The WT transgenic mice allowed us to address another question that has been raised in the setting of liver-directed gene transfer for hemophilia; that is, what fold increase over normal F.IX levels can the liver support? Our data suggest that when F.IX is expressed at levels more than 2-fold normal, specific activity begins to decline. This is consistent with in vitro data generated by us⁴⁷  and by others⁴⁸  in nonhepatocyte cell types, showing that the cell's capacity to execute critical posttranslational modifications (eg, γ-carboxylation) can be saturated, resulting in production of F.IX protein with reduced specific activity. Our results are at odds with data published on the first F.IX transgenic mice by Jallat et al,⁴⁹  who found that mice expressing up to 25 μg/mL hF.IX had normal specific activity. These investigators were attempting to measure specific activity of hF.IX on a background of normal levels of murine F.IX. The complexity of the assay required may have influenced the results, or alternatively the difference may reflect strain differences in the mice, or some other factor.

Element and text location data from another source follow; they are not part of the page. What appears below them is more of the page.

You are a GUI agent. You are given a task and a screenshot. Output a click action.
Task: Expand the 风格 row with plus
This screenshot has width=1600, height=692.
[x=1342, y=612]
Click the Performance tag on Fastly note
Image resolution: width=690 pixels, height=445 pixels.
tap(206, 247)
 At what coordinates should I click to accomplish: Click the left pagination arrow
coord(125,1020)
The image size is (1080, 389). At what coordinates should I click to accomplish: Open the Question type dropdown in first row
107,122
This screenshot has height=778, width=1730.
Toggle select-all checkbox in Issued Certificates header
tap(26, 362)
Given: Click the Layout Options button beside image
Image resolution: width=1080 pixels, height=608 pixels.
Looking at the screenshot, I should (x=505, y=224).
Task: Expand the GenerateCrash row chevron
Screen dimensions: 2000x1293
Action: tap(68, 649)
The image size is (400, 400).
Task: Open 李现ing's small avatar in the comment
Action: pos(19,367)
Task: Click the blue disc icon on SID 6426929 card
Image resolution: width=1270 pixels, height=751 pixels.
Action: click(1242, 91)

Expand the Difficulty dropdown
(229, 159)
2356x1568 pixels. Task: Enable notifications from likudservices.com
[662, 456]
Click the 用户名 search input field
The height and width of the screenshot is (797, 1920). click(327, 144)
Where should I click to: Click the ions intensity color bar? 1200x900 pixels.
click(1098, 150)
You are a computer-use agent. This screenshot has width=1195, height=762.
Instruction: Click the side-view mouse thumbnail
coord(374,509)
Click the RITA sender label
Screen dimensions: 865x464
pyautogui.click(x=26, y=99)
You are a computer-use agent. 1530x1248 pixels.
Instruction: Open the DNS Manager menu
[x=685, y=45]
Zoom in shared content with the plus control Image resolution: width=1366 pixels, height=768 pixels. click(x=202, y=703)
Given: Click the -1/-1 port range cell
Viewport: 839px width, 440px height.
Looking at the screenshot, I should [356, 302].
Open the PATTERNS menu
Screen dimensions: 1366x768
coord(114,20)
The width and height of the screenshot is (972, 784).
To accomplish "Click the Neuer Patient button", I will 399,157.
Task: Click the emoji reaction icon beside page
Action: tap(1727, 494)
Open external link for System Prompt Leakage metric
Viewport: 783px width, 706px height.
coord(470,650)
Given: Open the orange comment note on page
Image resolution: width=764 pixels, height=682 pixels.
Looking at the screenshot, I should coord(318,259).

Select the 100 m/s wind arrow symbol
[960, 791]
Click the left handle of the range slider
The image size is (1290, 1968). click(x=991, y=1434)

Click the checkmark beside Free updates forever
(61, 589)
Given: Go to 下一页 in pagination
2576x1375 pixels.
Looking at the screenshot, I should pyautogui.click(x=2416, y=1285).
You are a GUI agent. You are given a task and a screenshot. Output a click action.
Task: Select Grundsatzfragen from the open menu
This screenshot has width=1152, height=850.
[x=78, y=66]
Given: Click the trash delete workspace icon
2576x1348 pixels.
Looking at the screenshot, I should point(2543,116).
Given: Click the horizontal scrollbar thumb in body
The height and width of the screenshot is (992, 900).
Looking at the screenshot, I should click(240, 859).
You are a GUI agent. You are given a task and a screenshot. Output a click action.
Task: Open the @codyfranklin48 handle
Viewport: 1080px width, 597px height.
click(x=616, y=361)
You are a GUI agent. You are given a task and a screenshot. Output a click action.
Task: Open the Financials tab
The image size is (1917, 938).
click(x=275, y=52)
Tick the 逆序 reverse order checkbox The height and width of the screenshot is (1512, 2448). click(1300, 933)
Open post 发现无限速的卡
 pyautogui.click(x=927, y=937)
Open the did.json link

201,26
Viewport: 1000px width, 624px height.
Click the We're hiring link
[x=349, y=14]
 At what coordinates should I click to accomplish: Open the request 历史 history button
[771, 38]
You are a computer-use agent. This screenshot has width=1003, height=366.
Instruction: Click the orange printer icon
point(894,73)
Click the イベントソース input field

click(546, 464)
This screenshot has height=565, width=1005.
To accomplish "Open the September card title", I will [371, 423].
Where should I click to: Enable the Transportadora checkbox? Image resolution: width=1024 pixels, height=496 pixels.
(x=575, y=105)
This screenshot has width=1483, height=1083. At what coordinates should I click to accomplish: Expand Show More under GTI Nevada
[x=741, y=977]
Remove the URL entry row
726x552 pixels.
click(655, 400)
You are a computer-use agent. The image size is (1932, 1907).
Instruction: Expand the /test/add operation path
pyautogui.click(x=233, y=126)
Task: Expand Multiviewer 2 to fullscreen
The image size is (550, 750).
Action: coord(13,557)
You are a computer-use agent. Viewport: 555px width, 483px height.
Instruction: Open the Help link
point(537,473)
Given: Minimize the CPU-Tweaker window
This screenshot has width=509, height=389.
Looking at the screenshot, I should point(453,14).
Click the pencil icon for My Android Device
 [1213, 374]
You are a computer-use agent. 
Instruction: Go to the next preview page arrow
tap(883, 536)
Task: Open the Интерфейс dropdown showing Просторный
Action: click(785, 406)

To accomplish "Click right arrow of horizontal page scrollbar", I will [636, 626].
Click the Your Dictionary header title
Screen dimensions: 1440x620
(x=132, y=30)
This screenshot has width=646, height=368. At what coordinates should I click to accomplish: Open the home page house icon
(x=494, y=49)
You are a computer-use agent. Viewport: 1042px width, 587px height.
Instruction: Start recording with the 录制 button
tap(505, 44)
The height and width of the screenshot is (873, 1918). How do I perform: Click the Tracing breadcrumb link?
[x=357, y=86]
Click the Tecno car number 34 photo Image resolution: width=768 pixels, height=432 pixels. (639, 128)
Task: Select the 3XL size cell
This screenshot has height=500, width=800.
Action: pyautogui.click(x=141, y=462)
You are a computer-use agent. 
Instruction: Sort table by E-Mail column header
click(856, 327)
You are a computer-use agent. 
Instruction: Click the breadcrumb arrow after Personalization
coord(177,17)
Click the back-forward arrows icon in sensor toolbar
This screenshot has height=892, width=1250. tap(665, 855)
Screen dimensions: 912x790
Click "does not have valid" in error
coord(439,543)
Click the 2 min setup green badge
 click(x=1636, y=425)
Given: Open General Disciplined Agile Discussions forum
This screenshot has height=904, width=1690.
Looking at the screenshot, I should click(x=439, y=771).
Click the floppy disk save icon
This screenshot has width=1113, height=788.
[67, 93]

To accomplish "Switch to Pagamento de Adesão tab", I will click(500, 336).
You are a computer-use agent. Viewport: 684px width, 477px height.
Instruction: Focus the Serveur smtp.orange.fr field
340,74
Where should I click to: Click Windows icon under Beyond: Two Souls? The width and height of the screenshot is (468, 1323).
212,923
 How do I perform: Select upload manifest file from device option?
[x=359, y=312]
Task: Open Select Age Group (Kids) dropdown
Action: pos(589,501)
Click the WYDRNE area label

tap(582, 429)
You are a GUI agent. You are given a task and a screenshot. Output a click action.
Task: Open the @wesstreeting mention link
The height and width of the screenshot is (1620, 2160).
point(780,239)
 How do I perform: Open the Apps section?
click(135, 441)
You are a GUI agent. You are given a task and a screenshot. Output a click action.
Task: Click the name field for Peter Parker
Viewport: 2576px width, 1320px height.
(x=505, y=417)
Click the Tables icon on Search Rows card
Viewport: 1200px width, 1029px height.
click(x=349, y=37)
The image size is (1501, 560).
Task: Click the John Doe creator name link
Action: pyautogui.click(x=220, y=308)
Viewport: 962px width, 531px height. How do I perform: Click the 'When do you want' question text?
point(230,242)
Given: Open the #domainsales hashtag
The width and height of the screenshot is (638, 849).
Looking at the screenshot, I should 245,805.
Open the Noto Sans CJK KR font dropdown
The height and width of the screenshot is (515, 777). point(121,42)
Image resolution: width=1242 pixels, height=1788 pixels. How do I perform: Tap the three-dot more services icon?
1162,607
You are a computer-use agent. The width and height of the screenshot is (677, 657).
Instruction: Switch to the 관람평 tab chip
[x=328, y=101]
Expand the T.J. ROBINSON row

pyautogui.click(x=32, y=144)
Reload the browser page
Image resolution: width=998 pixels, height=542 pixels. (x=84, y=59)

The range of mutations represented by these mice should prove useful for assessing other novel therapies for hemophilia. For example, several reports have documented that the aminoglycoside gentamicin can suppress premature termination codons by allowing an amino acid to be incorporated in place of the stop codon, resulting in translation through to the correct end of the transcript. Success has been documented in vitro,^50,51  in animal models of muscular dystrophy,⁵²  and in humans with cystic fibrosis due to a stop codon.¹³  Since suppression of stop codons by aminoglycosides is sequence dependent, it will be interesting to compare the effect of gentamicin, or related compounds that can suppress translation termination, in the 2 nonsense mutations reported here. One would predict, however, that suppression of translation termination would have only limited efficacy in the ES mutation, since the transcript levels are low, but that it may be more successful in the LS mutation, which has normal transcript levels. Similarly, the use of chemical and biologic chaperones to overcome folding defects, or to facilitate escape of a protein from the ER quality control system¹⁴  can be tested in the cCH-4 hemophilia line.

The primary focus of hemophilia gene transfer experimentation in the past decade has been to achieve long-term expression of F.VIII or F.IX at levels that would be therapeutic for the disease. This has now been accomplished successfully in the hemophilia dog model using at least 2 different strategies, AAV-F.IX delivered to the liver,⁴¹  and a retroviral-F.IX construct delivered to newborn dogs.⁵³  Thus, at this point the focus has begun to shift from achieving efficacy to insuring safety. Prominent among the safety issues to be addressed is the risk of immune response to the transgene product in individuals with hemophilia. The data presented here (Figure 4) provide evidence that mice carrying mutations of the hF.IX gene that allow for the development of T-cell tolerance to the immunodominant epitope(s) of hF.IX are less likely than the knockout (gene deletion) mice to develop high-titer antibodies as a result of muscle-directed gene transfer with AAV-F.IX. These results correlate with studies in humans demonstrating that intravenous infusion of F.IX protein concentrates is far more likely to result in inhibitor formation in individuals with large gene deletions than in individuals with, for example, missense mutations. Thus, these new mouse models have relevance for the study of immune responses, and should prove useful in the development of novel therapies for hemophilia.